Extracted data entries
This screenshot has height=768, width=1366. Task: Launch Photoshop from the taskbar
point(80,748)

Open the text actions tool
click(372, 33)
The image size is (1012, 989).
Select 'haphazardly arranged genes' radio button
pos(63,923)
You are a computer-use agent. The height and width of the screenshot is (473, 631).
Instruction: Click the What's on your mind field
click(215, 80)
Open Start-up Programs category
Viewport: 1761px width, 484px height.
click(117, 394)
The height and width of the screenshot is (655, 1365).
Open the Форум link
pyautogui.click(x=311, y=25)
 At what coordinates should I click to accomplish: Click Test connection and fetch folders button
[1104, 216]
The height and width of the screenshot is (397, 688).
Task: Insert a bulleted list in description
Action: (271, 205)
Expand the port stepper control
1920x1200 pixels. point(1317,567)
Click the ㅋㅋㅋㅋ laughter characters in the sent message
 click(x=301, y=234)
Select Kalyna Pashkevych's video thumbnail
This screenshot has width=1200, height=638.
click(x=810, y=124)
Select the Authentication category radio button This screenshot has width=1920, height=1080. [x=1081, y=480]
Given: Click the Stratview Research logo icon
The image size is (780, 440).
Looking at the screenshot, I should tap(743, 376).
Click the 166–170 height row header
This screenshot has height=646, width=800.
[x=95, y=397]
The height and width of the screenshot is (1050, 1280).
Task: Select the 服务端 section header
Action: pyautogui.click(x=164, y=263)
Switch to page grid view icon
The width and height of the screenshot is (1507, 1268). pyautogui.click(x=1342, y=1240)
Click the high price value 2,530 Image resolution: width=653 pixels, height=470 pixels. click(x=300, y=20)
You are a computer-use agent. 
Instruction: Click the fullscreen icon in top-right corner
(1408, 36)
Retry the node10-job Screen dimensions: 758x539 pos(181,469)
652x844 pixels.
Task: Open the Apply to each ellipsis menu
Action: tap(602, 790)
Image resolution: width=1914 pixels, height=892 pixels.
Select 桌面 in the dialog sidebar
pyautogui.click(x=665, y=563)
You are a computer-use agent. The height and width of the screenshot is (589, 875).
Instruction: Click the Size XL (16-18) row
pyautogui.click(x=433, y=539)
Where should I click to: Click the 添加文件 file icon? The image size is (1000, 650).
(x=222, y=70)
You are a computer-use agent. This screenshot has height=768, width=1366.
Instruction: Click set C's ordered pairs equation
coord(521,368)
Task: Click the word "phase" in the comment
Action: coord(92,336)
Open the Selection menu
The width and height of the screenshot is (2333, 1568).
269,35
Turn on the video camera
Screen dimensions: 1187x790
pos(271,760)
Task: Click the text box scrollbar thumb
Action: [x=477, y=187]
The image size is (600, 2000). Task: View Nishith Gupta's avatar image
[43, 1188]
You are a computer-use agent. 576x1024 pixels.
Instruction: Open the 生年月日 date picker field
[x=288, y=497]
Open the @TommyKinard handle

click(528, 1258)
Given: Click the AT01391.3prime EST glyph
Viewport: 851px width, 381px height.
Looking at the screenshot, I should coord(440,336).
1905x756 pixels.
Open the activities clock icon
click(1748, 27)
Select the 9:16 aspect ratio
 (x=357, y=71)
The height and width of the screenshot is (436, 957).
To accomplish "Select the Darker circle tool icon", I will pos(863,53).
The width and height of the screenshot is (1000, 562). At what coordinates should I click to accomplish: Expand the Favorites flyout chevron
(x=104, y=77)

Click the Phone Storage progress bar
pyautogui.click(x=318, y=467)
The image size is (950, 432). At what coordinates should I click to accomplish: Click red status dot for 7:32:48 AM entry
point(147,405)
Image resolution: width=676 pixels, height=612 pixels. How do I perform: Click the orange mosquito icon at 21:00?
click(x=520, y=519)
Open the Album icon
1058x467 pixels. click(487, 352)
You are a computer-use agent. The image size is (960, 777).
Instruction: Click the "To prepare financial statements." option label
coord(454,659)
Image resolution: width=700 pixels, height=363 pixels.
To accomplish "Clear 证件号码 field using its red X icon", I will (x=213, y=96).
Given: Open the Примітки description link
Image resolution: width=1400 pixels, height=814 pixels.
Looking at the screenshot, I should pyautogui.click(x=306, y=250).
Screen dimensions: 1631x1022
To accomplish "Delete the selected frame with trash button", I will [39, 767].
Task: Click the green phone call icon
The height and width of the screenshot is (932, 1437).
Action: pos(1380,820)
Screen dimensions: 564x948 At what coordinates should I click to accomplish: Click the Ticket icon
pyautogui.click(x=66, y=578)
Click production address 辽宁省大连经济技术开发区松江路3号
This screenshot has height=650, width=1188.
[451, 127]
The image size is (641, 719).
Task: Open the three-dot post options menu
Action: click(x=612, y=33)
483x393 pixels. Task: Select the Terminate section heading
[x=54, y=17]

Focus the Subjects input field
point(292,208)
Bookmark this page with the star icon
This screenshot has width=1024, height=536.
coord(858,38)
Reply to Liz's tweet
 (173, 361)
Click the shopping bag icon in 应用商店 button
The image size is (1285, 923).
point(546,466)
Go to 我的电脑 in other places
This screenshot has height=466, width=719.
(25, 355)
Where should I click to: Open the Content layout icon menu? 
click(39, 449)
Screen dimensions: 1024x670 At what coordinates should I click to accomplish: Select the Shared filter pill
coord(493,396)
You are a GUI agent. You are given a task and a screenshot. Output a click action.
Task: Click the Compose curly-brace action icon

» What you have to do: Output the data above in full and exactly.

» Answer space:
This screenshot has height=768, width=1366. Task: Launch Photoshop from the taskbar
point(80,748)

Open the text actions tool
click(372, 33)
The image size is (1012, 989).
Select 'haphazardly arranged genes' radio button
pos(63,923)
You are a computer-use agent. The height and width of the screenshot is (473, 631).
Instruction: Click the What's on your mind field
click(215, 80)
Open Start-up Programs category
Viewport: 1761px width, 484px height.
click(117, 394)
The height and width of the screenshot is (655, 1365).
Open the Форум link
pyautogui.click(x=311, y=25)
 At what coordinates should I click to accomplish: Click Test connection and fetch folders button
[1104, 216]
The height and width of the screenshot is (397, 688).
Task: Insert a bulleted list in description
Action: (271, 205)
Expand the port stepper control
1920x1200 pixels. point(1317,567)
Click the ㅋㅋㅋㅋ laughter characters in the sent message
 click(x=301, y=234)
Select Kalyna Pashkevych's video thumbnail
This screenshot has width=1200, height=638.
click(x=810, y=124)
Select the Authentication category radio button This screenshot has width=1920, height=1080. [x=1081, y=480]
Given: Click the Stratview Research logo icon
The image size is (780, 440).
Looking at the screenshot, I should tap(743, 376).
Click the 166–170 height row header
This screenshot has height=646, width=800.
[x=95, y=397]
The height and width of the screenshot is (1050, 1280).
Task: Select the 服务端 section header
Action: pyautogui.click(x=164, y=263)
Switch to page grid view icon
The width and height of the screenshot is (1507, 1268). pyautogui.click(x=1342, y=1240)
Click the high price value 2,530 Image resolution: width=653 pixels, height=470 pixels. click(x=300, y=20)
You are a computer-use agent. 
Instruction: Click the fullscreen icon in top-right corner
(1408, 36)
Retry the node10-job Screen dimensions: 758x539 pos(181,469)
652x844 pixels.
Task: Open the Apply to each ellipsis menu
Action: tap(602, 790)
Image resolution: width=1914 pixels, height=892 pixels.
Select 桌面 in the dialog sidebar
pyautogui.click(x=665, y=563)
You are a computer-use agent. The height and width of the screenshot is (589, 875).
Instruction: Click the Size XL (16-18) row
pyautogui.click(x=433, y=539)
Where should I click to: Click the 添加文件 file icon? The image size is (1000, 650).
(x=222, y=70)
You are a computer-use agent. This screenshot has height=768, width=1366.
Instruction: Click set C's ordered pairs equation
coord(521,368)
Task: Click the word "phase" in the comment
Action: coord(92,336)
Open the Selection menu
The width and height of the screenshot is (2333, 1568).
269,35
Turn on the video camera
Screen dimensions: 1187x790
pos(271,760)
Task: Click the text box scrollbar thumb
Action: [x=477, y=187]
The image size is (600, 2000). Task: View Nishith Gupta's avatar image
[43, 1188]
You are a computer-use agent. 576x1024 pixels.
Instruction: Open the 生年月日 date picker field
[x=288, y=497]
Open the @TommyKinard handle

click(528, 1258)
Given: Click the AT01391.3prime EST glyph
Viewport: 851px width, 381px height.
Looking at the screenshot, I should coord(440,336).
1905x756 pixels.
Open the activities clock icon
click(1748, 27)
Select the 9:16 aspect ratio
 (x=357, y=71)
The height and width of the screenshot is (436, 957).
To accomplish "Select the Darker circle tool icon", I will pos(863,53).
The width and height of the screenshot is (1000, 562). At what coordinates should I click to accomplish: Expand the Favorites flyout chevron
(x=104, y=77)

Click the Phone Storage progress bar
pyautogui.click(x=318, y=467)
The image size is (950, 432). At what coordinates should I click to accomplish: Click red status dot for 7:32:48 AM entry
point(147,405)
Image resolution: width=676 pixels, height=612 pixels. How do I perform: Click the orange mosquito icon at 21:00?
click(x=520, y=519)
Open the Album icon
1058x467 pixels. click(487, 352)
You are a computer-use agent. The image size is (960, 777).
Instruction: Click the "To prepare financial statements." option label
coord(454,659)
Image resolution: width=700 pixels, height=363 pixels.
To accomplish "Clear 证件号码 field using its red X icon", I will (x=213, y=96).
Given: Open the Примітки description link
Image resolution: width=1400 pixels, height=814 pixels.
Looking at the screenshot, I should pyautogui.click(x=306, y=250).
Screen dimensions: 1631x1022
To accomplish "Delete the selected frame with trash button", I will [39, 767].
Task: Click the green phone call icon
The height and width of the screenshot is (932, 1437).
Action: pos(1380,820)
Screen dimensions: 564x948 At what coordinates should I click to accomplish: Click the Ticket icon
pyautogui.click(x=66, y=578)
Click production address 辽宁省大连经济技术开发区松江路3号
This screenshot has height=650, width=1188.
[451, 127]
The image size is (641, 719).
Task: Open the three-dot post options menu
Action: click(x=612, y=33)
483x393 pixels. Task: Select the Terminate section heading
[x=54, y=17]

Focus the Subjects input field
point(292,208)
Bookmark this page with the star icon
This screenshot has width=1024, height=536.
coord(858,38)
Reply to Liz's tweet
 (173, 361)
Click the shopping bag icon in 应用商店 button
The image size is (1285, 923).
point(546,466)
Go to 我的电脑 in other places
This screenshot has height=466, width=719.
(25, 355)
Where should I click to: Open the Content layout icon menu? 
click(39, 449)
Screen dimensions: 1024x670 At what coordinates should I click to accomplish: Select the Shared filter pill
coord(493,396)
You are a GUI agent. You are given a task and a screenshot. Output a click action.
Task: Click the Compose curly-brace action icon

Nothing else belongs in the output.